> **Texto para revisar**:
══════════

Autor: Jesús David Muñoz
En 1896, el escritor y poeta Rainer
Maria Rilke expresaba con estas palabras la crítica al cristianismo y el ideal
pregonado años antes por Friedrich Nietzsche en obras como El Anticristo
(1888) y Ecce Homo (1889): «Eso que se adora como el Mesías,
convierte al mundo en un hospital. Llama a sus hijos, sus bien amados, a los
débiles, a los desgraciados y a los enfermos. ¿Y los fuertes? ¿Cómo nos
podríamos superar, nosotros, si prestamos nuestra fuerza a los desgraciados, a
los oprimidos, a los viles perezosos, desprovistos de sentido de la energía?
Que caigan, que mueran solamente los miserables. ¡Sed duros, sed terribles, no
tengáis piedad! ¡Debéis ir adelante, siempre adelante! Pocos hombres, pero
grandes…, construirán un mundo con sus brazos vigorosos, musculosos,
dominadores, sobre los cadáveres de los débiles, de los enfermos» (citado por Henri
de Lubac en El drama del humanismo ateo).
En la actualidad, los progresistas
defensores del «derecho» de las mujeres a disponer de su cuerpo con el aborto,
del «derecho» a una «muerte digna» con la eutanasia y el suicidio asistido,
etc., acusan al cristianismo, no ya de la pusilanimidad y cobardía que
recriminaba el filósofo alemán, sino de crueldad inhumana e insensible frente
al problema del dolor y de las libertades humanas.

══════════

> **Tareas a resolver**:
• a. Reproduce del texto sobre Nietzsche y el cristianismo el tramo que va desde "Autor: Jesús David" hasta "de la energía?".
• b. Responde las siguientes preguntas a partir del texto sobre Nietzsche y el cristianismo.
(i) ¿En qué año expresaba Rilke la crítica al cristianismo que se cita?
(ii) ¿En qué obra de Henri de Lubac aparecen citadas las palabras de Rilke?
(iii) ¿De qué acusan al cristianismo los progresistas en la actualidad?

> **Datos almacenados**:

══════════

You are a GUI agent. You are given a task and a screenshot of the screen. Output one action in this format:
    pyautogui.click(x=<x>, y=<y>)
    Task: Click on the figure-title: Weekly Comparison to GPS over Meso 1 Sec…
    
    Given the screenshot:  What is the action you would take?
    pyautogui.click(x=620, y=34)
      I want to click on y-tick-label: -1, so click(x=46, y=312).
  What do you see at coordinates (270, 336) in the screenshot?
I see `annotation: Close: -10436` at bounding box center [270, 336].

══════════

> **Respuestas por tarea**:
• a.
Autor: Jesús David Muñoz
En 1896, el escritor y poeta Rainer
Maria Rilke expresaba con estas palabras la crítica al cristianismo y el ideal
pregonado años antes por Friedrich Nietzsche en obras como El Anticristo
(1888) y Ecce Homo (1889): «Eso que se adora como el Mesías,
convierte al mundo en un hospital. Llama a sus hijos, sus bien amados, a los
débiles, a los desgraciados y a los enfermos. ¿Y los fuertes? ¿Cómo nos
podríamos superar, nosotros, si prestamos nuestra fuerza a los desgraciados, a
los oprimidos, a los viles perezosos, desprovistos de sentido de la energía?

• b.
(i) En 1896.
(ii) En El drama del humanismo ateo.
(iii) Lo acusan de crueldad inhumana e insensible frente al problema del dolor y de las libertades humanas.